Kamis, 27 Oktober 2011

Tak mudah memberi makan 201.000 jemaah haji

Mekkah (ANTARA News) - Ibadah haji adalah ibadah fisik. Artinya, salah makan bisa berabe. Apa jadinya ketika wukuf perut kena diare akibat makan makanan basi? Bayangkan kalau anda mencret-mencret di Padang Arafah di tengah tiga juta jemaah haji sementara fasilitas toilet amat terbatas?

Persoalan bagaimana memberi makan 221.000 jemaah Indonesia yang sedang melaksanakan haji di Arafah, Musdalifah dan Mina (sering disingkat sebagai Armina) menjadi perhatian serius Amirul Haj Suryadharma Ali. Menteri Agama itu ingin memastikan tidak ada jemaah haji yang kena diare pada saat ibadah puncak haji, yaitu saat bermalam di Mina dan wukuf di Arafah.

"Jangan sampai jemaah mencret dan terganggu ibadahnya. Untuk itu, selama di Armina mereka harus makan dengan cara prasmanan, bukan dalam box," katanya di Mekkah, Rabu, saat menerima laporan para petugas haji dan persiapan pelayanan puncak ibadah haji.

Meskipun sejumlah pihak, termasuk para anggota DPR, mengusulkan agar selama di Armina jemaah haji diberikan nasi kotak supaya praktis dan tidak antri, pemerintah memilih menyediakan katering makanan dengan sistim prasmanan seperti dalam hajatan atau pesta perkawinan.

Amirul Haj pun panjang lebar menjelaskan alasan dipilihnya konsumsi model hajatan ketimbang pembagian dalam kotak. Coba bayangkan bagaimana ribetnya menyediakan kotak makanan untuk 221.000 jemaah tiga kali sehari. Kapan menyiangi bahan bakunya, kapan memasaknya, masukin ke kotaknya, lalu mendistribusikannya dalam situasi transportasi lumpuh ke tenda-tenda jemaah haji.

"Ribetnya minta ampun. Belum lagi kotak-kotak makanan itu disimpan dimana? Di Armina tidak ada tempat penyimpanan. Telat dimakan sedikit saja sudah basi," katanya.

Akhirnya pemerintah memutuskan untuk prasmanan kendati jemaah harus mengantri panjang dalam suasana panas dan terik untuk mendapatkan makanan tersebut.

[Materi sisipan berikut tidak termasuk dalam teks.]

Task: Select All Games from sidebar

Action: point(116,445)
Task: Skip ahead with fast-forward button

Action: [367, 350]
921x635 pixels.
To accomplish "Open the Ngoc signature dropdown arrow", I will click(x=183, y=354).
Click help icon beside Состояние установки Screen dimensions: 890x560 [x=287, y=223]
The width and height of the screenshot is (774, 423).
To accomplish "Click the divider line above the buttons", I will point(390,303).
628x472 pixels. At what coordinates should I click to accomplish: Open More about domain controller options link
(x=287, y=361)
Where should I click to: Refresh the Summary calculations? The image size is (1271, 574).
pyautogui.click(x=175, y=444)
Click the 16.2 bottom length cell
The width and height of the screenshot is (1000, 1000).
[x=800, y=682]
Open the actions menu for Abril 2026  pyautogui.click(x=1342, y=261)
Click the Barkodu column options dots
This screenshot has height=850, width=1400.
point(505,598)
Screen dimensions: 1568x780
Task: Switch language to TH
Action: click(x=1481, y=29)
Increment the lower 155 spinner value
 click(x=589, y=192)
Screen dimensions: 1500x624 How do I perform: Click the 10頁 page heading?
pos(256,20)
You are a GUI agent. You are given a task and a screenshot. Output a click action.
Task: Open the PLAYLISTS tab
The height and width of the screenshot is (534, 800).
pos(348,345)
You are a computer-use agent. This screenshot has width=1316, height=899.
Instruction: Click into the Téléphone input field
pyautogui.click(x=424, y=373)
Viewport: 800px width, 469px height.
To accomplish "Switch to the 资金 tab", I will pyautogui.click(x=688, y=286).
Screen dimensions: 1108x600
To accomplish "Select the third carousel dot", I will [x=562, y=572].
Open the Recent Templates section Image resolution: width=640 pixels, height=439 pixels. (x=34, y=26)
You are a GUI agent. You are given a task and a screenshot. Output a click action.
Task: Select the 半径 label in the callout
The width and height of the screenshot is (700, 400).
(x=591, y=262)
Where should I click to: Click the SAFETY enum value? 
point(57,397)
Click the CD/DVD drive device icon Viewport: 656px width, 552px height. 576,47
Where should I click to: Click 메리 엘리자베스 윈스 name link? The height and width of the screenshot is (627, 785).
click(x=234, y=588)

"Coba pilih mana: mencret atau antri panjang?" tanya Suryadharma seraya menambahkan bahwa sakit perut lebih mudharat karena nanti jemaah haji tidak bisa beribadah. Bukannya antri prasmanan, tetapi malah antri menunggu giliran masuk toilet yang terbatas jumlahnya.

Sistim prasmanan dianggap lebih baik karena makanannya masih fresh dan jemaah bisa memilih makanan yang mereka sukai. Resiko basinya bisa dikatakan nol persen.

Pengusaha katering tentu saja akan memilih kotak makanan ketimbang model hajatan. Kalau pakai kotak bisa lebih irit bahan baku dan tentunya lebih menguntungkan. Jika ada 1000 jemaah di satu maktab, maka diperlukan 1000 telor atau 1000 tempe. Tapi kalau sistim prasmanan, mereka harus menyediakan sampai 1500 telor dan 1500 tempe.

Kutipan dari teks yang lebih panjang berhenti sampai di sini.